## Your goal
Word for word, restate the lines from the one holding "Viewport: 800px width, 623px" through the last line of the material below, and leave every picture out.

## Material to process
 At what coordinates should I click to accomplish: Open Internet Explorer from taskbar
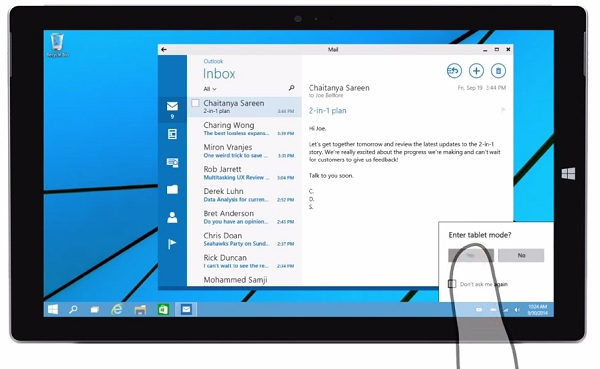point(117,309)
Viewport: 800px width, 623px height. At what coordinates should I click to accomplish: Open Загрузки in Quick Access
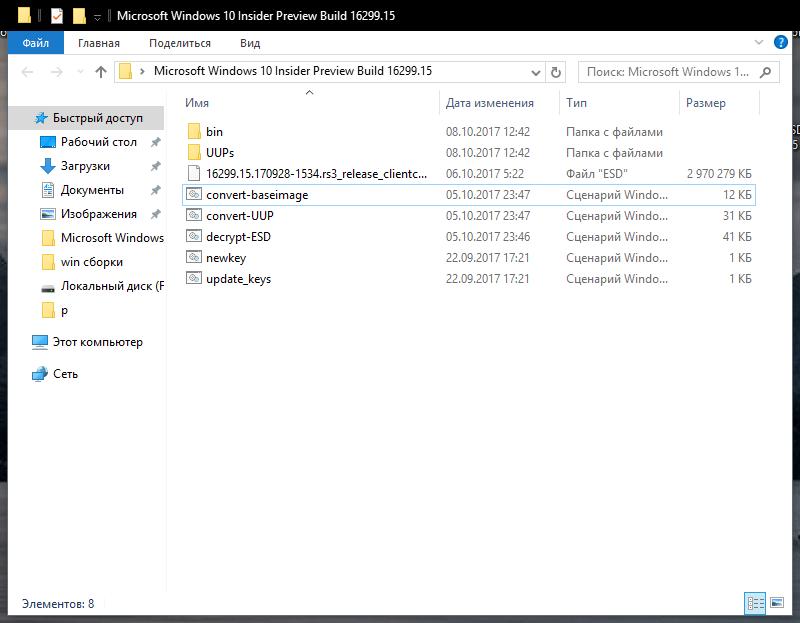[x=85, y=166]
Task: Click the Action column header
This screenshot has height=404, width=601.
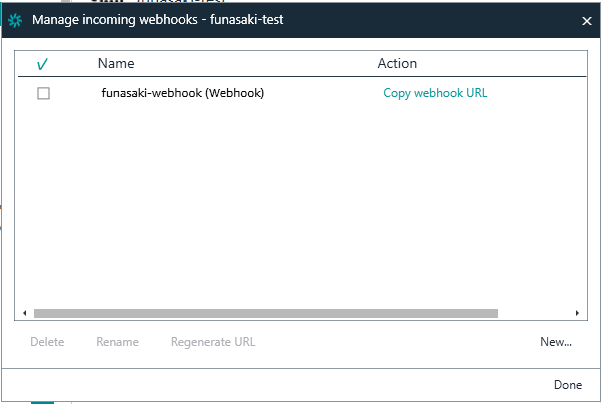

## Exercise answer
Viewport: 800px width, 623px height. At what coordinates should I click to accomplish: Open Загрузки in Quick Access
[x=85, y=166]
Task: Click the Action column header
This screenshot has height=404, width=601.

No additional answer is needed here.